• _WHAT IS REQUIRED_
Range to output from the entries below: the line containing "Image resolution: width=601" through the line containing "Image resolution: width=485". Set it down exactly, ends included, nothing else.

• _RECORDS SUPPLIED_
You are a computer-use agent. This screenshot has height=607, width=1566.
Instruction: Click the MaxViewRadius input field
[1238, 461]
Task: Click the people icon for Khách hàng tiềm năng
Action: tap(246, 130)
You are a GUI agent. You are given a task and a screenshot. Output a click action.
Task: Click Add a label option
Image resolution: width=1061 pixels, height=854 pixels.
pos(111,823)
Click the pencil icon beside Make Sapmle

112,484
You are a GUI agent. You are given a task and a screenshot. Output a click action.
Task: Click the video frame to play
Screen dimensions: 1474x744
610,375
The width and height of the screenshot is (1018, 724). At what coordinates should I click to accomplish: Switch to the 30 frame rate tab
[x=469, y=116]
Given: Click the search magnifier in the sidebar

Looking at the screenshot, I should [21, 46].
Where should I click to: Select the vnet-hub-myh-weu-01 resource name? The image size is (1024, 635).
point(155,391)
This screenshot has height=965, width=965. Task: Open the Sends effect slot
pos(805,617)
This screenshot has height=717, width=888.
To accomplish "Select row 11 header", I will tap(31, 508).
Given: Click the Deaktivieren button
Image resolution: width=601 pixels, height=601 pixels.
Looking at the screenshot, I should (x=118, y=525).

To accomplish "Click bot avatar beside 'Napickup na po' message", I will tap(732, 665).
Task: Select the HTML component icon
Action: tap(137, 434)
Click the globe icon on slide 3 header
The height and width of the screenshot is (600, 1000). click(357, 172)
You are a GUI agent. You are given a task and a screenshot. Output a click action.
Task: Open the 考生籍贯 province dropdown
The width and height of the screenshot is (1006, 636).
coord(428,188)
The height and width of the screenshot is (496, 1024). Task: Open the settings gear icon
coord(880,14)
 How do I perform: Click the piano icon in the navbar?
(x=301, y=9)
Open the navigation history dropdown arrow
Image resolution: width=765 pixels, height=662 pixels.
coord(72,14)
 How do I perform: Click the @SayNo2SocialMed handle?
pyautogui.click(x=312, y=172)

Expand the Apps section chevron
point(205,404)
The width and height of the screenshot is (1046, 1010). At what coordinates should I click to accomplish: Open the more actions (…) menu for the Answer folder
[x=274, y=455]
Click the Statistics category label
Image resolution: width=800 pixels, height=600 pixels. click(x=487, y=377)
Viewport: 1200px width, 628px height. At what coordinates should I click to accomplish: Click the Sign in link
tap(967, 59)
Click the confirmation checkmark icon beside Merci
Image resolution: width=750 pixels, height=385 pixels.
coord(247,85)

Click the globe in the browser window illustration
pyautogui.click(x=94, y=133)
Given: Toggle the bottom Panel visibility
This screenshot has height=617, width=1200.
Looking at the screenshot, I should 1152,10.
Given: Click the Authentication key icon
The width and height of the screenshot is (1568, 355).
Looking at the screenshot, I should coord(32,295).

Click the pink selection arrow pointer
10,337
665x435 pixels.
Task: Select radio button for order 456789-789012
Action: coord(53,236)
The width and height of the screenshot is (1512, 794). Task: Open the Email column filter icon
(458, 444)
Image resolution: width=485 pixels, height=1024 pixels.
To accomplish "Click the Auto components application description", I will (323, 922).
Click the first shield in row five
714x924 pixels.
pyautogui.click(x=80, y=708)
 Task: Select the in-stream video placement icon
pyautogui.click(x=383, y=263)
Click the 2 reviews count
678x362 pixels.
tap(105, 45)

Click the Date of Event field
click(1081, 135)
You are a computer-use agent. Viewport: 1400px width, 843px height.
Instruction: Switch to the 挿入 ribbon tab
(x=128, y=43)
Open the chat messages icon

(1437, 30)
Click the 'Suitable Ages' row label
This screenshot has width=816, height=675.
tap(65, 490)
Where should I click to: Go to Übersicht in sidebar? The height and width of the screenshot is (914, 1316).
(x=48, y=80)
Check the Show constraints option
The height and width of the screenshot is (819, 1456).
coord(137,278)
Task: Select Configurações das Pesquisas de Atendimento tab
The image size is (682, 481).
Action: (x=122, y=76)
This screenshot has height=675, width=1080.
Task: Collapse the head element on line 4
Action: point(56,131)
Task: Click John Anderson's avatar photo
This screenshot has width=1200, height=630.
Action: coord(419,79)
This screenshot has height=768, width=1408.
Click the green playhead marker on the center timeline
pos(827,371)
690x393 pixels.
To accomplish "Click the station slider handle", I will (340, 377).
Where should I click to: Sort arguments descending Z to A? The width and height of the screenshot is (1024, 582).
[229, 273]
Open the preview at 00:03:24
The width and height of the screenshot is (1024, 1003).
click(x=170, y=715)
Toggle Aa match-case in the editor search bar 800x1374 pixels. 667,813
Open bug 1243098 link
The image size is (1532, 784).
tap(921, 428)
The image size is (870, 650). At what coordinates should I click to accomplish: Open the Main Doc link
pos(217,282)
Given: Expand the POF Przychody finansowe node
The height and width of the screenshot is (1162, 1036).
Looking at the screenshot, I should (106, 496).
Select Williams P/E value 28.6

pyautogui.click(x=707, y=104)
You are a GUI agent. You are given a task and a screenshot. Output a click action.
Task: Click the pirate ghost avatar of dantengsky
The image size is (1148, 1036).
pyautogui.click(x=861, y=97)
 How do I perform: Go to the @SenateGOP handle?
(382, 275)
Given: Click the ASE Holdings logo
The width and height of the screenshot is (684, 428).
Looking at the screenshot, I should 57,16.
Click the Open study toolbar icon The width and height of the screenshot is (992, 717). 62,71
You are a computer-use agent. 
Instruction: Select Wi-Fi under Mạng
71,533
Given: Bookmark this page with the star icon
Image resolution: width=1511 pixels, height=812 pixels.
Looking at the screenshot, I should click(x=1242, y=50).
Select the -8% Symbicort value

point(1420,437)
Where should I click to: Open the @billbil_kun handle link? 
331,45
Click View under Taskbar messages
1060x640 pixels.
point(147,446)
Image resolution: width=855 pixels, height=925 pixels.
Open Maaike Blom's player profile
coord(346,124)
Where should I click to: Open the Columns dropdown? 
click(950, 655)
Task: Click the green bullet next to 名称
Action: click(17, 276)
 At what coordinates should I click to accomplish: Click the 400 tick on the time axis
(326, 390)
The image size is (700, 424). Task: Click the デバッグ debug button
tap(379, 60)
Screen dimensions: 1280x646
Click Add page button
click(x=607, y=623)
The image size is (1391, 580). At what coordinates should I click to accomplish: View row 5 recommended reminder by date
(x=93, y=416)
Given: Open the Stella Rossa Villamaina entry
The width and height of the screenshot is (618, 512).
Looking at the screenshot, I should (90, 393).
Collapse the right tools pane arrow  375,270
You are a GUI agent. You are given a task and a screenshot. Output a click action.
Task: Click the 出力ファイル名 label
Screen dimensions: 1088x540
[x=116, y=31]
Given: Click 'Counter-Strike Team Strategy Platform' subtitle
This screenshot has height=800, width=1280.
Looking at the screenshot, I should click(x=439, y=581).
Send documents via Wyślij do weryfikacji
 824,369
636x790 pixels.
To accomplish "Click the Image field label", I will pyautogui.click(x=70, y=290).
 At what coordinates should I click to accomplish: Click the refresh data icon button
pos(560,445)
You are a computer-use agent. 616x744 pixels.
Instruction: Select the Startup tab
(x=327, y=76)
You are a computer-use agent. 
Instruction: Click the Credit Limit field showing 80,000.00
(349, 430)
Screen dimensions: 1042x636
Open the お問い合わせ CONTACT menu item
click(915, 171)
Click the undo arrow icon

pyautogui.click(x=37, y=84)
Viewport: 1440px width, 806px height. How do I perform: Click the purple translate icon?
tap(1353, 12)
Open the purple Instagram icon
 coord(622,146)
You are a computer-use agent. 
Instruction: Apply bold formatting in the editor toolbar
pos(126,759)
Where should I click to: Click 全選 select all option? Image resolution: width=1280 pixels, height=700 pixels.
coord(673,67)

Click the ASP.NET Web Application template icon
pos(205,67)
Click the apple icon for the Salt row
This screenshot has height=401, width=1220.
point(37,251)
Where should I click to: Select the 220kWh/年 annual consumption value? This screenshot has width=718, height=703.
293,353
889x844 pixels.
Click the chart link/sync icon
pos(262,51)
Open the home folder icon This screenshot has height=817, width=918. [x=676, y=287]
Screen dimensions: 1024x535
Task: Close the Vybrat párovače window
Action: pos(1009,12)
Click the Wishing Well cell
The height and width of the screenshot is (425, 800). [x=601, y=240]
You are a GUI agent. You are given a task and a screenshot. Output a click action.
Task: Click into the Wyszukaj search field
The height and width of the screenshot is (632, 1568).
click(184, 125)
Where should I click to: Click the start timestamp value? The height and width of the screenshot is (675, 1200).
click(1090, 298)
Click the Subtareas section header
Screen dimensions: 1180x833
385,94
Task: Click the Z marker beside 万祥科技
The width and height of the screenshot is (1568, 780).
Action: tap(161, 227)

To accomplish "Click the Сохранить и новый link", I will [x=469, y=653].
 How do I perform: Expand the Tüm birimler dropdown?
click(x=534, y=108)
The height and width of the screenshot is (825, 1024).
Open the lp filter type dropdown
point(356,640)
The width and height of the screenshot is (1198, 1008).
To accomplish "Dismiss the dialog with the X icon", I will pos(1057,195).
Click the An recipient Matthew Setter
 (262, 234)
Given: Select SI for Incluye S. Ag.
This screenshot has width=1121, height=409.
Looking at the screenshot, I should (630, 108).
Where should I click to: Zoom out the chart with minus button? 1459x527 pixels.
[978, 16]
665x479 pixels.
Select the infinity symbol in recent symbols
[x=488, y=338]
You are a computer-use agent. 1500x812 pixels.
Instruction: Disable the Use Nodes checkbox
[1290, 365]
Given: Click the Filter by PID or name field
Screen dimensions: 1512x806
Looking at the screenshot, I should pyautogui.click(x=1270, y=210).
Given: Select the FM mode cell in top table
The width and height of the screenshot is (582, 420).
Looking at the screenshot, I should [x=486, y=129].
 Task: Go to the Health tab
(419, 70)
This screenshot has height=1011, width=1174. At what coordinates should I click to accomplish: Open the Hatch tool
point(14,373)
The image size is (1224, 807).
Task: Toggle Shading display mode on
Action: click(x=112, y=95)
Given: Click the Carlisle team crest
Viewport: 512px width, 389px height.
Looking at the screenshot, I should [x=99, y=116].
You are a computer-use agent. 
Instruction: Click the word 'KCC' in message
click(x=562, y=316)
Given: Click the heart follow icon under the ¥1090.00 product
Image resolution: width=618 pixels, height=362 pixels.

• _WRITTEN RESPONSE_
Image resolution: width=601 pixels, height=601 pixels.
Looking at the screenshot, I should (x=118, y=525).

To accomplish "Click bot avatar beside 'Napickup na po' message", I will tap(732, 665).
Task: Select the HTML component icon
Action: tap(137, 434)
Click the globe icon on slide 3 header
The height and width of the screenshot is (600, 1000). click(357, 172)
You are a GUI agent. You are given a task and a screenshot. Output a click action.
Task: Open the 考生籍贯 province dropdown
The width and height of the screenshot is (1006, 636).
coord(428,188)
The height and width of the screenshot is (496, 1024). Task: Open the settings gear icon
coord(880,14)
 How do I perform: Click the piano icon in the navbar?
(x=301, y=9)
Open the navigation history dropdown arrow
Image resolution: width=765 pixels, height=662 pixels.
coord(72,14)
 How do I perform: Click the @SayNo2SocialMed handle?
pyautogui.click(x=312, y=172)

Expand the Apps section chevron
point(205,404)
The width and height of the screenshot is (1046, 1010). At what coordinates should I click to accomplish: Open the more actions (…) menu for the Answer folder
[x=274, y=455]
Click the Statistics category label
Image resolution: width=800 pixels, height=600 pixels. click(x=487, y=377)
Viewport: 1200px width, 628px height. At what coordinates should I click to accomplish: Click the Sign in link
tap(967, 59)
Click the confirmation checkmark icon beside Merci
Image resolution: width=750 pixels, height=385 pixels.
coord(247,85)

Click the globe in the browser window illustration
pyautogui.click(x=94, y=133)
Given: Toggle the bottom Panel visibility
This screenshot has height=617, width=1200.
Looking at the screenshot, I should 1152,10.
Given: Click the Authentication key icon
The width and height of the screenshot is (1568, 355).
Looking at the screenshot, I should coord(32,295).

Click the pink selection arrow pointer
10,337
665x435 pixels.
Task: Select radio button for order 456789-789012
Action: coord(53,236)
The width and height of the screenshot is (1512, 794). Task: Open the Email column filter icon
(458, 444)
Image resolution: width=485 pixels, height=1024 pixels.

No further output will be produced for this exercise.